● **Work required**:
Return, word for word, the stretch of the listing from the line containing "Screen dimensions: 485x273" through the end of the listing.

[Stored dataset items]
####################
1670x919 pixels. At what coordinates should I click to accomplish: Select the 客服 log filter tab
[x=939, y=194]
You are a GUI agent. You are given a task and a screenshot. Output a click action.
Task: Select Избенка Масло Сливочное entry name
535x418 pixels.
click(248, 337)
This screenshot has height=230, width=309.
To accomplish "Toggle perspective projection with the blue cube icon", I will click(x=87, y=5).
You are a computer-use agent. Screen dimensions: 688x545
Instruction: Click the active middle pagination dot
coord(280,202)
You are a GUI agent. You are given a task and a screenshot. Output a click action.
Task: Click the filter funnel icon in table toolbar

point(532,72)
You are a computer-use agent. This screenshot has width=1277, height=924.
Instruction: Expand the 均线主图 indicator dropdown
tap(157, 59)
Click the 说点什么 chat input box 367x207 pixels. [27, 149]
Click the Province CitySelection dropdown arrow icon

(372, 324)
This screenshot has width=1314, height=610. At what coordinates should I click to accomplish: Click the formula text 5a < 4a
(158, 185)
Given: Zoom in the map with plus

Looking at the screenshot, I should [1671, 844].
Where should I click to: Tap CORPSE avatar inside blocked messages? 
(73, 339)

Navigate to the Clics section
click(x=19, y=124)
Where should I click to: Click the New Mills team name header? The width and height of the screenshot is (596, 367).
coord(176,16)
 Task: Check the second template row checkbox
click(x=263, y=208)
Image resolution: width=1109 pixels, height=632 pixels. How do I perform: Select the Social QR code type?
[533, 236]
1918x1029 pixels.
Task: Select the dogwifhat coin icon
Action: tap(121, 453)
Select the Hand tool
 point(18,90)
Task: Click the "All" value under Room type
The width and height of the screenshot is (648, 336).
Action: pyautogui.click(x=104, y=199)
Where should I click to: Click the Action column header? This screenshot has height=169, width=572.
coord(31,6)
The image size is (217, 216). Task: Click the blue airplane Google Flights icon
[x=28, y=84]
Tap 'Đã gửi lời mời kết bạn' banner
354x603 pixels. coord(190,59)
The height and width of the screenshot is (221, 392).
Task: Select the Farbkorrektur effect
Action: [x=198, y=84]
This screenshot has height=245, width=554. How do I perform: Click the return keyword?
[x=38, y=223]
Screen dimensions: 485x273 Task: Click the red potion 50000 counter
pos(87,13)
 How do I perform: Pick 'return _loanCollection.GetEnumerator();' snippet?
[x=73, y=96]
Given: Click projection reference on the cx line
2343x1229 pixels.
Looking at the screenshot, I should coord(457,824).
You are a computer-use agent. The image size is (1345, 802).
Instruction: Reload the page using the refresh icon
####################
● **In response**:
Screen dimensions: 485x273 Task: Click the red potion 50000 counter
pos(87,13)
 How do I perform: Pick 'return _loanCollection.GetEnumerator();' snippet?
[x=73, y=96]
Given: Click projection reference on the cx line
2343x1229 pixels.
Looking at the screenshot, I should coord(457,824).
You are a computer-use agent. The image size is (1345, 802).
Instruction: Reload the page using the refresh icon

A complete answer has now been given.